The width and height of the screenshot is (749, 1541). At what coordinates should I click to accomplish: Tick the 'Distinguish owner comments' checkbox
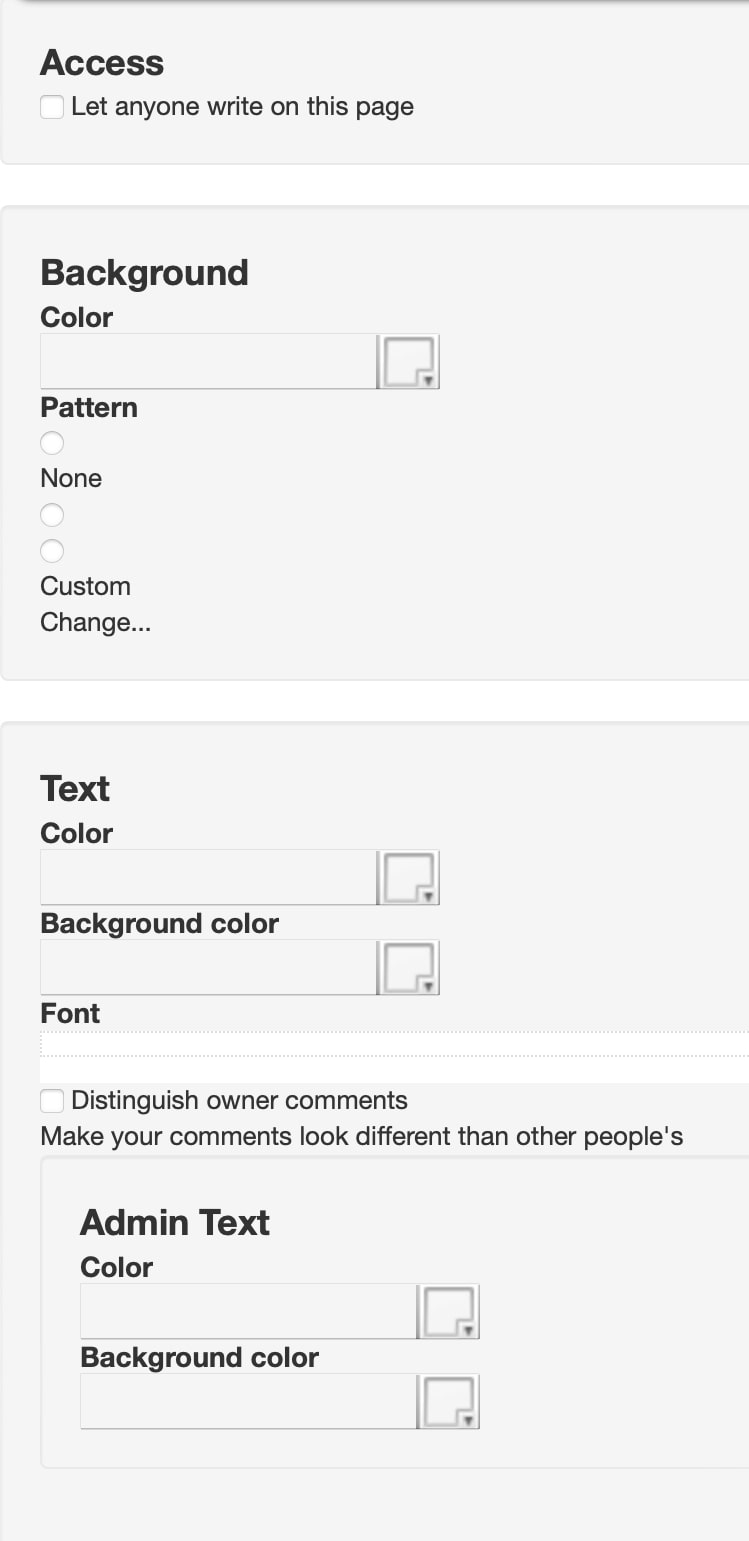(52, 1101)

● ● ●

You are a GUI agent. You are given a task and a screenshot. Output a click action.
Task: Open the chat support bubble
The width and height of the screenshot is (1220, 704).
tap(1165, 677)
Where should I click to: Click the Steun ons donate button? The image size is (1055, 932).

● ● ●

* _WHAT IS BEING ASKED_:
When the line with "You are a GUI" is reached in the data above, begin copying, and stop after the line with "Where should I"; copy each line exactly, both ends included.

* _ANSWER SECTION_:
You are a GUI agent. You are given a task and a screenshot. Output a click action.
Task: Open the chat support bubble
The width and height of the screenshot is (1220, 704).
tap(1165, 677)
Where should I click to: Click the Steun ons donate button? The image size is (1055, 932).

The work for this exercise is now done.